What is needed here is an exact printout of the data, with no pictures included.
START Data shown
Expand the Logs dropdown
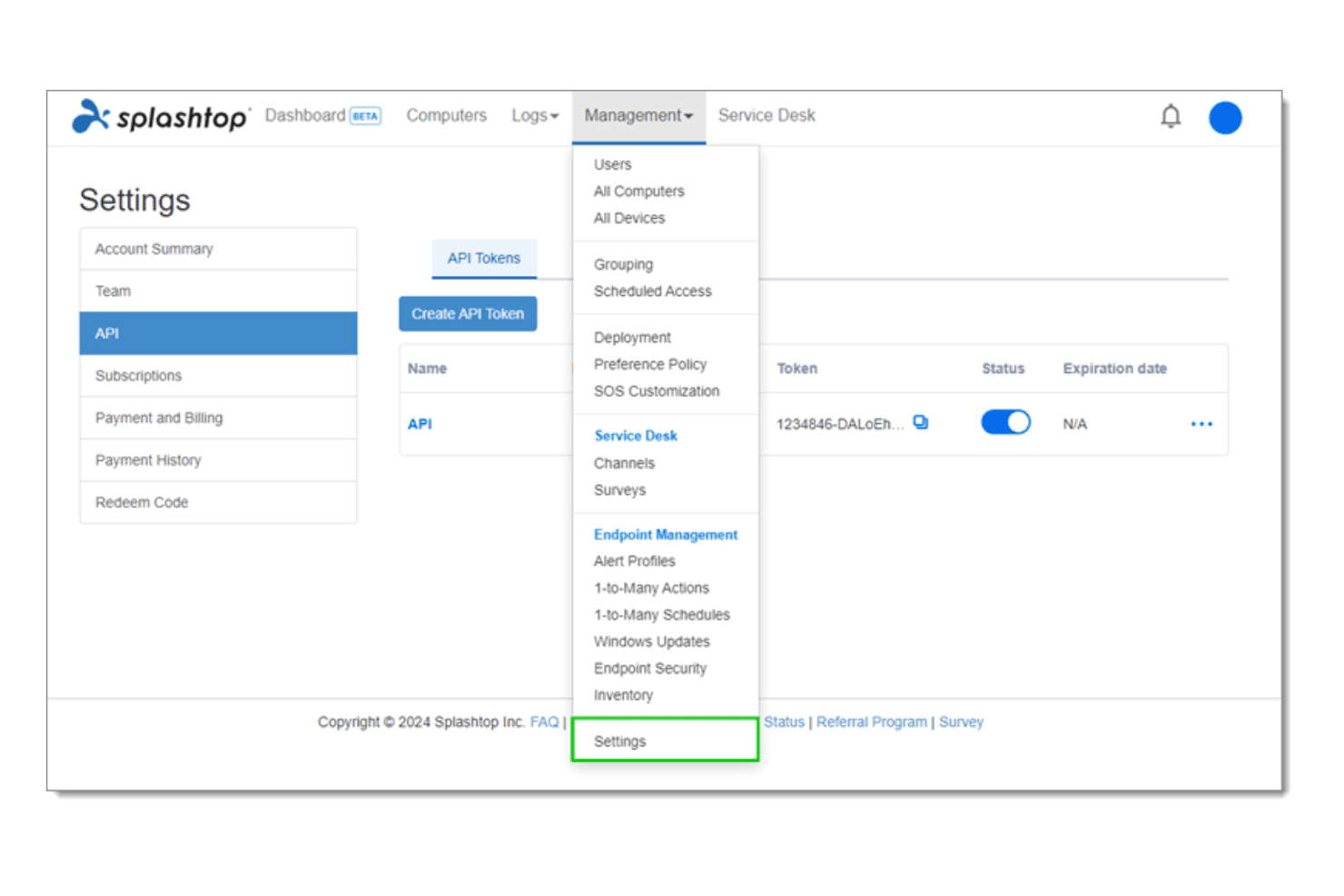Viewport: 1344px width, 896px height. coord(535,116)
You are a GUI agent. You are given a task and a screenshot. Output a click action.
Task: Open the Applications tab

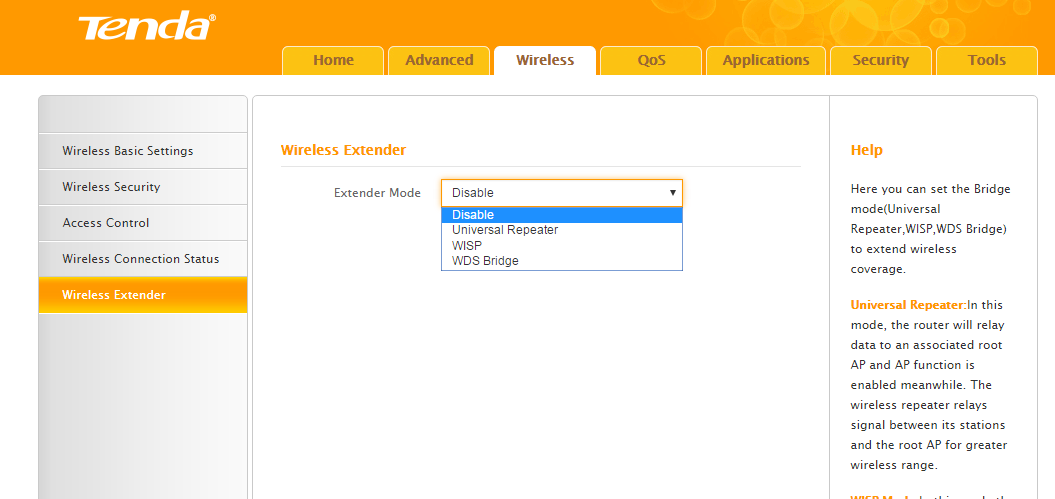[766, 60]
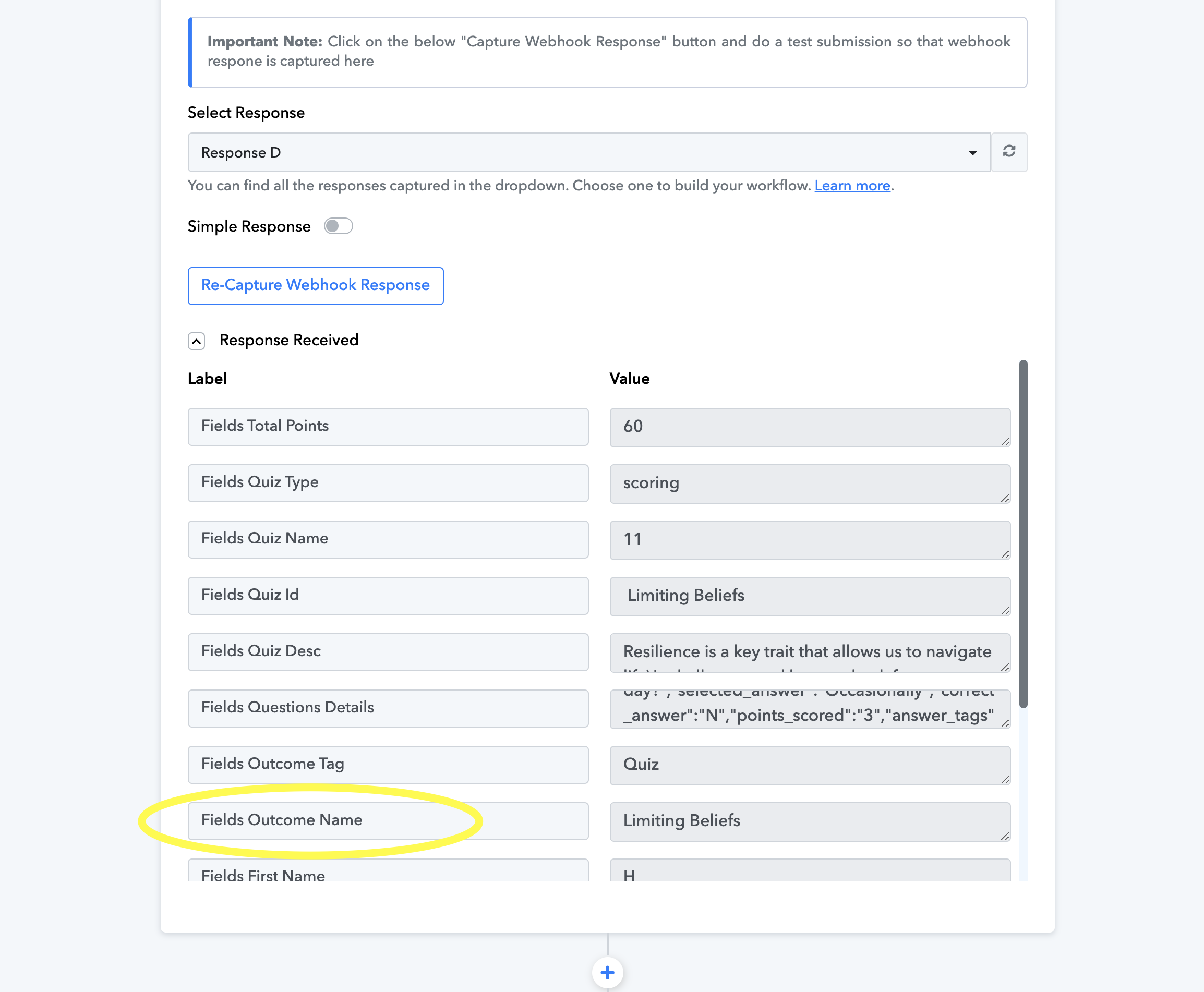
Task: Click the value field showing scoring
Action: pos(810,483)
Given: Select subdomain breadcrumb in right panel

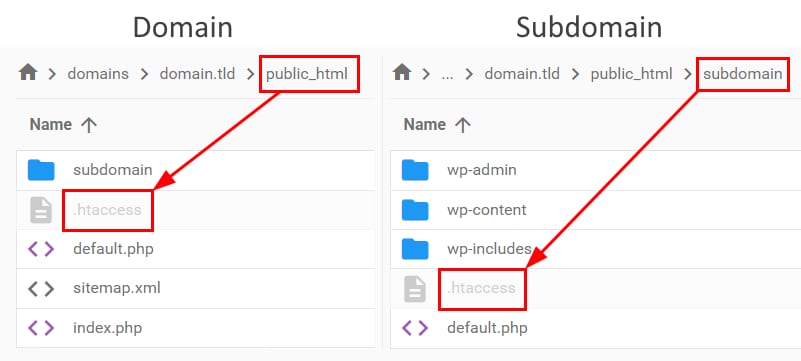Looking at the screenshot, I should (743, 74).
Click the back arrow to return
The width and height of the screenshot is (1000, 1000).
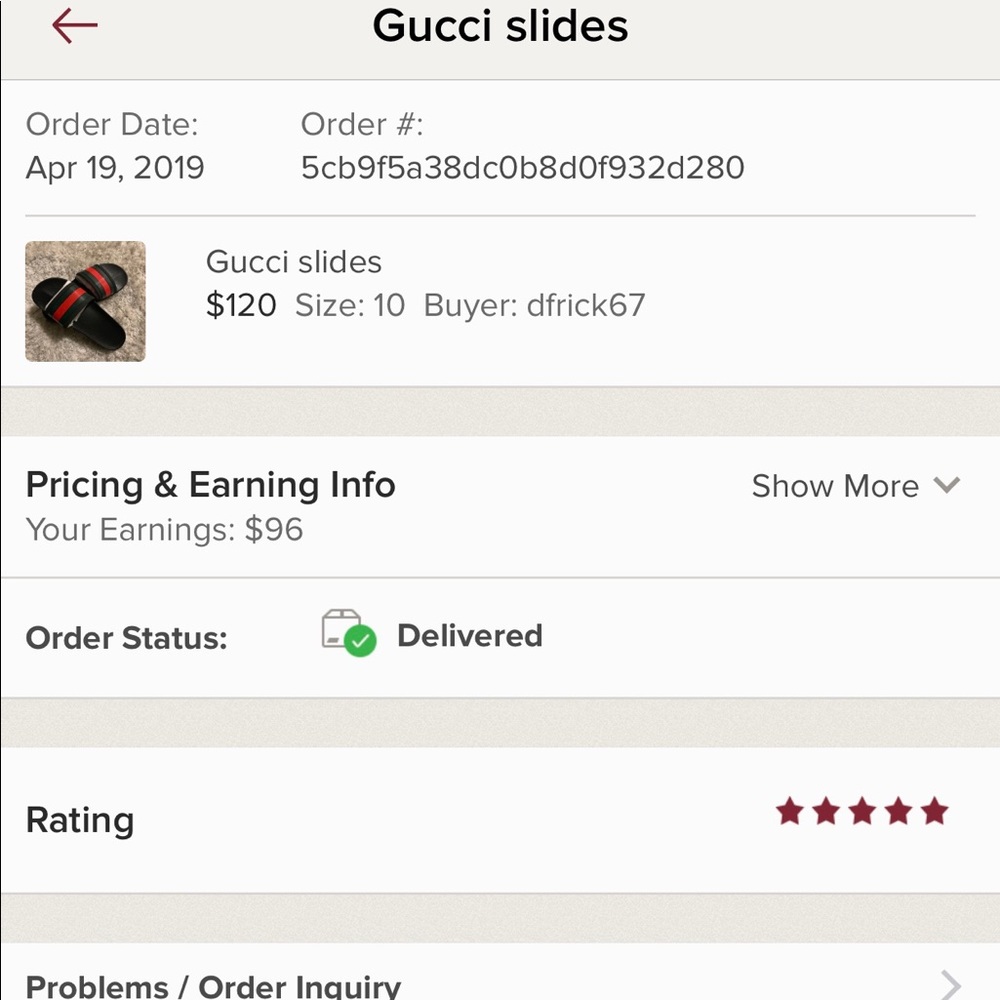(73, 27)
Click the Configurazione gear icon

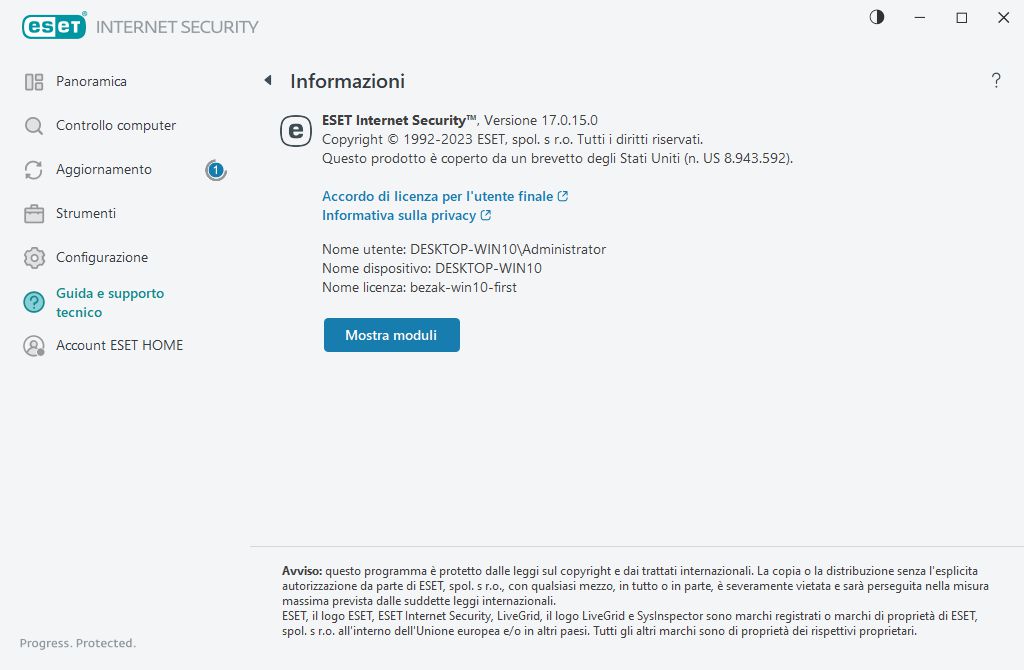tap(33, 257)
END Data shown
Written answer –
Expand the Logs dropdown
Viewport: 1344px width, 896px height. coord(535,116)
You are a GUI agent. You are given a task and a screenshot. Output a click action.
Task: Open the Applications tab

[766, 60]
Task: Click the value field showing scoring
Action: pos(810,483)
Given: Select subdomain breadcrumb in right panel

Looking at the screenshot, I should (743, 74).
Click the back arrow to return
The width and height of the screenshot is (1000, 1000).
(73, 27)
Click the Configurazione gear icon

tap(33, 257)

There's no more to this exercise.